(The Hill) – Marvel actress Evangeline Lilly on Thursday shared an Instagram post saying that she was in Washington, D.C., last the weekend to “support bodily sovereignty,” at a controversial anti-vaccination-mandate protest where Robert F. Kennedy Jr. spoke and compared vaccine requirements to the struggles Anne Frank faced in Nazi Germany.

Lilly wrote in her Instagram post that she believed “nobody should ever be forced to inject their body with anything, against their will” or “under threat,” and then she listed things she believed were being leveraged as threats against people who were refusing to get vaccinated. 

“I was pro choice before COVID and I am still pro choice today,” the “Ant-Man and the Wasp” star wrote at the end of her Instagram caption

In the early days of the COVID-19 pandemic, in March 2020, Lilly also faced backlash for comments that she made about quarantining and restrictions to flatten the curve, according to CNN

“Some people value their lives over freedom, some people value freedom over their lives.
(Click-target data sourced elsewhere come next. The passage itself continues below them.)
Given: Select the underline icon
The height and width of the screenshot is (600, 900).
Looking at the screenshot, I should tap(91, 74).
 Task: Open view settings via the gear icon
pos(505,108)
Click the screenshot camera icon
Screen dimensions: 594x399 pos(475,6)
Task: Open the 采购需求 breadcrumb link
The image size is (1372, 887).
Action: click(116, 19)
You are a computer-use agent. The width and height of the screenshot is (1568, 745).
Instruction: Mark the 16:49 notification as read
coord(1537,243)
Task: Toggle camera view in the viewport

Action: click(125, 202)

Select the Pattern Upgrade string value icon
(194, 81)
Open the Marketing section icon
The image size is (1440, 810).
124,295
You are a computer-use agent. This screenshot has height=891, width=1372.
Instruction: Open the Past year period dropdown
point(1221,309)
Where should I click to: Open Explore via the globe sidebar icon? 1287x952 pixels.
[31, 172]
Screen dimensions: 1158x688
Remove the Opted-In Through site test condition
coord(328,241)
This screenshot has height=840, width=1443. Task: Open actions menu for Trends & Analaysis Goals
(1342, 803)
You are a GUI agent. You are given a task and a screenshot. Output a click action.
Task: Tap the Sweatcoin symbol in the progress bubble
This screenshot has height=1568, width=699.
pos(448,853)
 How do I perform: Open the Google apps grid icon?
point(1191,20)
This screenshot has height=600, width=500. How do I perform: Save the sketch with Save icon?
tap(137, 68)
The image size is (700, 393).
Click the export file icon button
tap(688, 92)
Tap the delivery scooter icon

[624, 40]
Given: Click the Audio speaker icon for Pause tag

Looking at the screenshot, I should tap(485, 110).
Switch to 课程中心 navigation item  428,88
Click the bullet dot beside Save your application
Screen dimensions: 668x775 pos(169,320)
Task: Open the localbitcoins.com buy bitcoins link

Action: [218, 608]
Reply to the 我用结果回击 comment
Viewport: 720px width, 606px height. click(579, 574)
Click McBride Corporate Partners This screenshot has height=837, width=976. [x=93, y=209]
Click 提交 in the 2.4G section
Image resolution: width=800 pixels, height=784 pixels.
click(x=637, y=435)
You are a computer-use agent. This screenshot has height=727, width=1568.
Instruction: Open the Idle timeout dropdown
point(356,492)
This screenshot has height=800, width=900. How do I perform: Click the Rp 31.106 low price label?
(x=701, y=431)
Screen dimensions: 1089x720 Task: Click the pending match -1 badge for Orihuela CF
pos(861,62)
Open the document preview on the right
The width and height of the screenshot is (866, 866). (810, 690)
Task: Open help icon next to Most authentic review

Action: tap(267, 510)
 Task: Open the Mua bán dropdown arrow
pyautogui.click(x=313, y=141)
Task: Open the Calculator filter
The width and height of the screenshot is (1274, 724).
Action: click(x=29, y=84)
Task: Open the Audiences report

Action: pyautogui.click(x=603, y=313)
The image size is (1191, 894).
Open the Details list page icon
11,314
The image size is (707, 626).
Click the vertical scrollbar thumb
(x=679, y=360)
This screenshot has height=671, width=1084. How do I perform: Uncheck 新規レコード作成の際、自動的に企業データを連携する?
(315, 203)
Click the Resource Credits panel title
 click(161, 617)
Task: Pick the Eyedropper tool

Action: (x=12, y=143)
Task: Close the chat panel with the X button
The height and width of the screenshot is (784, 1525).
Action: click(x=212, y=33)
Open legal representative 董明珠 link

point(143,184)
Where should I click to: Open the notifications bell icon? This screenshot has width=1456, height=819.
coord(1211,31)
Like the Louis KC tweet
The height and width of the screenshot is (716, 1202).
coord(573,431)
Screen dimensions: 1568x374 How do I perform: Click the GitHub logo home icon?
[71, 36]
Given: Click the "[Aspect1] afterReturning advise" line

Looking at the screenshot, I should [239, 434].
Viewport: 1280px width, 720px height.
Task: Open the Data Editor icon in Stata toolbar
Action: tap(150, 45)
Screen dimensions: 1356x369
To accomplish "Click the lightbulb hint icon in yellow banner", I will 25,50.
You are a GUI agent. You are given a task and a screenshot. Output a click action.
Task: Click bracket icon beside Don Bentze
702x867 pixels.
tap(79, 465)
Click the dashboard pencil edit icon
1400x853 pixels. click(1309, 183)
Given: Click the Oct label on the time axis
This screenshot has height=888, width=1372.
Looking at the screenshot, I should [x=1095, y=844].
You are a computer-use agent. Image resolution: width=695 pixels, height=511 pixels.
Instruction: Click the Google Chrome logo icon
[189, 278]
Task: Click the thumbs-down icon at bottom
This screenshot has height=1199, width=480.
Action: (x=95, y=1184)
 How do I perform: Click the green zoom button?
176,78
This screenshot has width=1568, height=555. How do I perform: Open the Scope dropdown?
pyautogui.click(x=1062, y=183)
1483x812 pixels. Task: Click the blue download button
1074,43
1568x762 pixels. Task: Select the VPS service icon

We all make our choices,” Lilly wrote in response to criticism over an Instagram post, which contained a caption reading, “Just dropped my kids off at gymnastics camp. They all washed their hands before going in. They are playing and laughing. #businessasusual.”

Her words caused a backlash by those who questioned why she wasn’t doing her part to slow the spread of the coronavirus, especially as Lilly noted her household included her immunocompromised father, who has stage 4 leukemia. 

Lilly later apologized for the comments, posting on Instagram again, and stressed that, “I never meant to hurt you. When I wrote that post 10 days ago, I thought I was infusing calm into the hysteria. I can see now that I was projecting my own fears into an already fearful and traumatic situation.”

Lilly is not the first actress in the Marvel sphere to face backlash over the subject of vaccines. In October, “Black Panther” actress Letitia Wright denied allegations that she was sharing anti-vaccine messages on the set of a new movie. In Dec. 2020, Wright had also caused a stir after retweeting a video that appeared to doubt the safety of the COVID-19 vaccine.